Para quantos de nós esse índio não foi idealizado na figura de
um ser-espiritual superior? De outro modo quem irá nos salvar de nosso desencanto?
Confesso. Eu
também. E quando o índio não se encaixa em nossas expectativas de branco sobre
o que é ser índio, é porque não é ‘índio o bastante’, ou ‘não é mais índio’, ou
ainda ‘não é índio de verdade’. Talvez esse seja afinal o golpe de misericórdia: povos que foram escravizados, evangelizados, ‘aculturados’ ao bel prazer do
projeto colonial vigente, ainda podem ter sua identidade definida pelo olhar do
outro.
Biraci Jr: Apenas um susto e histórias para contar |
Um caso dessa semana chamou a atenção. Biraci Jr, filho do
cacique Biraci Brasil do povo yawanawá, juntamente com outros dois companheiros,
durante uma caçada, perderam-se por três dias na mata. Não faltou gente a comentar
o fato, aparentemente inusitado de que um índio pudesse se perder na mata. Para
o senso comum do acreano, índio e mata seriam praticamente uma coisa só. Até aí
tudo bem, o problema começa a transparecer quando um apresentador de TV, do
alto de sua mais alta ignorância sobre o tema, promove seu preconceito e
desinformação ao grau de verdade televisionada. Já apresentei TV e sei que isso
acontece, muitas vezes sem maiores intenções de prejudicar, por pura vontade
fazer ‘show’. Só que não dá para deixar passar batido. E cumpre o papel de
dizer que sim, índio se perde na mata. São fartas as narrativas sobre isso. A novidade,
nesse caso específico, é que a velocidade dos meios de comunicação transformou
em notícia algo que, em outras circunstâncias, ficaria restrito à aldeia para
ser contado ao pé da fogueira, quem sabe em uma rodada de rapé.
Do mesmo modo, posso contar de minhas inúmeras decepções ao
idealizar o índio como ‘ser espiritual’, e depois vê-lo, por exemplo, xingando
a mãe do adversário em uma partida de futebol, ou tomando umas no bebôdromo da
cidade, jogando baralho, comendo linguiça ou apostando dinheiro na roleta do Cassino.
É quando meu alter ego jesuíta diz: ‘Malditos índios que não
são o que eu idealizei!
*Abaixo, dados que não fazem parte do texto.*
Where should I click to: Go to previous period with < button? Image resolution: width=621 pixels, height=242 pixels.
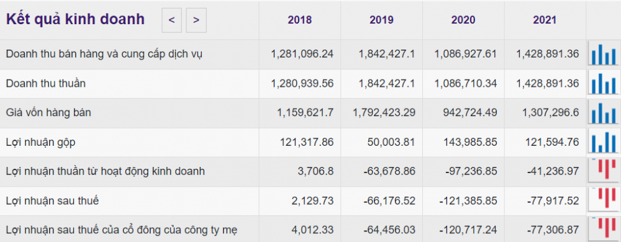(171, 20)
Desse jeito vou ser obrigado a olhar para mim mesmo’.
Sete anos atrás, no terreiro sagrado do povo yawanawá, o
Muká me deu um Sonho.
Nele, um ser meio homem-meio máquina super-poderoso armado
até os dentes com as mais avançadas tecnologias dominava o espaço sideral com
uma potente nave.
O ser, que entre outras coisas, tinha domínio sobre a vida e
a morte de seus súditos e sobre a estreita passagem entre o céu a terra,
terminava por desmontar-se numa infinidade de minúsculas peças, revelando ao fim,
seu caráter binário de zero ou um.
Compreendi o recado e desde então tenho aceitado,
voluntariosamente a tarefa de ‘desmonte’ de meus padrões de comportamento e de
pensamento, que trazem sobretudo, o DNA dos colonizadores desta terra.
Monumento às Bandeiras, no Parque do Ibirapuera |
Lembro-me agora da ironia de um velho amigo paulista, ao passar
no 'Monumento às Bandeiras': -“E lá vão os bandeirantes, estes bravos
desbravadores”, “-Opa, mas se eles são
bravos desbravadores, porque não desbravam a si mesmos”.
A frase tem ecoado em meu, como um desafio para aventurar-me
pelas minhas próprias entranhas, e descobrir em cada curva, um pouco daquele
tirano tão bem traduzido no sonho do Muká.